According to a University of Maryland study, “the number of people working in creative industries has grown in recent years by a third, while innovation and entrepreneurship has not.”
This article by the Economist explains why: “Over the past five years the number of graduates from creative industries at universities has more than doubled from the same period in 2012 to reach 19.5 million.
But innovation and entrepreneurial activity has not risen as fast.”
The Washington Post reported that “New York City has been hit hard by the economic downturn, with a number of universities focusing on how to improve their business climates to attract more students to the city and the city’s thriving tech industry.
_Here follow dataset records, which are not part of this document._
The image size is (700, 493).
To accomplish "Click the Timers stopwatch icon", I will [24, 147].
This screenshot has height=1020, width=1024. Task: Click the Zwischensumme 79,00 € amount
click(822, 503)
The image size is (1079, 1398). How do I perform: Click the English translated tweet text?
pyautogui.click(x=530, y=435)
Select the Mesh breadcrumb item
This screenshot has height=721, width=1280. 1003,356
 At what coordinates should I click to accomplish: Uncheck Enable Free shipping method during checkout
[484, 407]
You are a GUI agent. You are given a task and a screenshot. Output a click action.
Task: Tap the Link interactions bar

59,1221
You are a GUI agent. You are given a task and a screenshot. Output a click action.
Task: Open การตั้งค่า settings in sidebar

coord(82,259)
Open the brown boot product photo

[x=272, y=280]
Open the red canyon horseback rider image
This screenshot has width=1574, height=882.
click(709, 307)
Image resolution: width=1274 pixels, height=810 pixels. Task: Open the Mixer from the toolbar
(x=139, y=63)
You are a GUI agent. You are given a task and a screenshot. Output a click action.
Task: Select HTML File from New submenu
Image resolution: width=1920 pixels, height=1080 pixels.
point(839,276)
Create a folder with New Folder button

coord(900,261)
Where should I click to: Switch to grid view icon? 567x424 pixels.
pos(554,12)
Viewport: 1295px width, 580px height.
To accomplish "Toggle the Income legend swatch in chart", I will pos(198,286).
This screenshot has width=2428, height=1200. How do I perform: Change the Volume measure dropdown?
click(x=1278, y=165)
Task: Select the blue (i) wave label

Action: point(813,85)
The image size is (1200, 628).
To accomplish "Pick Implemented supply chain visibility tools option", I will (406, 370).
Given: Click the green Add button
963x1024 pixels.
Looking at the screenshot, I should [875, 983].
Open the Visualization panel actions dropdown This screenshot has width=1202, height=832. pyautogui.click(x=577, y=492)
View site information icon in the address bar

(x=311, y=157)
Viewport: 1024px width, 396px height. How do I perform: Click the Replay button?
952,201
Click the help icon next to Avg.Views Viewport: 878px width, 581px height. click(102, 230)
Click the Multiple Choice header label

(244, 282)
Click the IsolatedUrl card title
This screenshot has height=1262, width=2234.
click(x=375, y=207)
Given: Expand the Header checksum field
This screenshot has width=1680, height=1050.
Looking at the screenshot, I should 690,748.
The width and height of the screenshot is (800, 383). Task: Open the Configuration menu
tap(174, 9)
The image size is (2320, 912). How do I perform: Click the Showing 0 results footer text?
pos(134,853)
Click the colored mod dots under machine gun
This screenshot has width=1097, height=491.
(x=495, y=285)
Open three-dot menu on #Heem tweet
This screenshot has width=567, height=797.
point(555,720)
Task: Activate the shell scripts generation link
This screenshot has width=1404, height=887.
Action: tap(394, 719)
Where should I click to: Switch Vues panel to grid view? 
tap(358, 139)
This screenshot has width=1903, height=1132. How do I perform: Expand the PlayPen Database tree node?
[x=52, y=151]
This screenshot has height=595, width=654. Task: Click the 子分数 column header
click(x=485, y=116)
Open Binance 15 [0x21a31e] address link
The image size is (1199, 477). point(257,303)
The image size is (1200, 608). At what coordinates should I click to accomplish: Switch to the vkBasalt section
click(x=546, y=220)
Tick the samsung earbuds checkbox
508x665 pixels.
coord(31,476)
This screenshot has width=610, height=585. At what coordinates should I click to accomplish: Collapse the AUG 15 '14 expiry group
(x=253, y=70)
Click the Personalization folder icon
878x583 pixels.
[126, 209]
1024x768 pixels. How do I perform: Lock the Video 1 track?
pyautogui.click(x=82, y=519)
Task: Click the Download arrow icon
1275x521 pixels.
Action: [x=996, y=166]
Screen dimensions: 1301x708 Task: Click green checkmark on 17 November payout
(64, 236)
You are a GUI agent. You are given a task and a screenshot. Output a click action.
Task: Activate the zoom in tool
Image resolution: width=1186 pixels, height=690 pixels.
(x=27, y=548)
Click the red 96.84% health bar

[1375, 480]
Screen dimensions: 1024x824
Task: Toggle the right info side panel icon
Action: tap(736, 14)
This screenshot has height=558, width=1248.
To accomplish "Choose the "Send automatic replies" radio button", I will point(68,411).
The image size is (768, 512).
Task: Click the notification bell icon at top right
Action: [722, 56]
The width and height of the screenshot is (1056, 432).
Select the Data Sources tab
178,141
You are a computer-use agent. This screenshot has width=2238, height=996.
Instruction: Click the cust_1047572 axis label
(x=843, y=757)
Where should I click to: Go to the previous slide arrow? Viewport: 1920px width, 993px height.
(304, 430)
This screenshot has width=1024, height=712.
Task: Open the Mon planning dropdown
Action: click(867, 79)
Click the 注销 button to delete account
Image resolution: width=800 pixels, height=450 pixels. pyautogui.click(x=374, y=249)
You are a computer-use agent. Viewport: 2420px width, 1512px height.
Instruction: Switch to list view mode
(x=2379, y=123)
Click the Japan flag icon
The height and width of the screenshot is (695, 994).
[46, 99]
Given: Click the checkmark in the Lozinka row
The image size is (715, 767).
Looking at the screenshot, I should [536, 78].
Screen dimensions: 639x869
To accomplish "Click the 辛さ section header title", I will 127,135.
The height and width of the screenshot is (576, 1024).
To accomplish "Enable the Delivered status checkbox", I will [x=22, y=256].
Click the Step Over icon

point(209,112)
According to a study from the Brookings Institution, the region has experienced a 30 percent decline in its share of total research jobs.
“In the past decade, New York City, a major hub for the creation of new tech companies, has seen its share of research jobs fall by more than 50 percent, from 1,500 jobs per person in 2000 to 705 in 2020.
New York’s job loss is also associated with a sharp rise in the number of startups in the city.”
In the New York area alone, an applicant for a computer science job in New York was only worth about $8,000 in 2016.
(Source: The New York Post) The Economist notes that “creative work has become so competitive that it has led to a surge in the hiring of people in creative fields, including science, engineering, and math, and an increase in the total number of college graduates who are now employed in these fields.”
(source The Economist) In the public policy world, these trends are particularly appreciated.
This story from The Wall Street Journal is illustrative: “[S]uch a change in policy is likely to be especially consequential for the tech sector, where a combination of a booming tech economy, the rapid expansion of new technology startups, and an expanding pool of high-skilled workers is leading to more companies seeking to invest in these new technologies and create more jobs for their people.”
And these trends are already being felt in cities like San Francisco.
At the start of this year, the SF Office of Economic Analysis (SOA) released a report on innovation and creativity.
They analyzed the financial services sector in SF and found that “[t]he financial services sector is in a position to create more than 200,000 new jobs and create at least 10,000 more people each year, and will be able to do so without reducing the size of the economy.”
While the report found that the financial services industry was a strong driver of economic growth in SF, it found that innovation has been the major driver of growth for SF’s economy.
These data represent a clear message: We need to be more aware of how these industries work.
It’s important to note that this report does not have any data on whether the tech industry has an impact on inequality.
But we do know that a “significant portion of the economy’s revenue is generated by creative activities.”
Indeed, a recent study by the Institute for Policy Innovation and the Economic Policy Institute found that: “[i]n 2012, the finance industry generated $3.3 trillion in revenues, which was higher than all the other industries combined.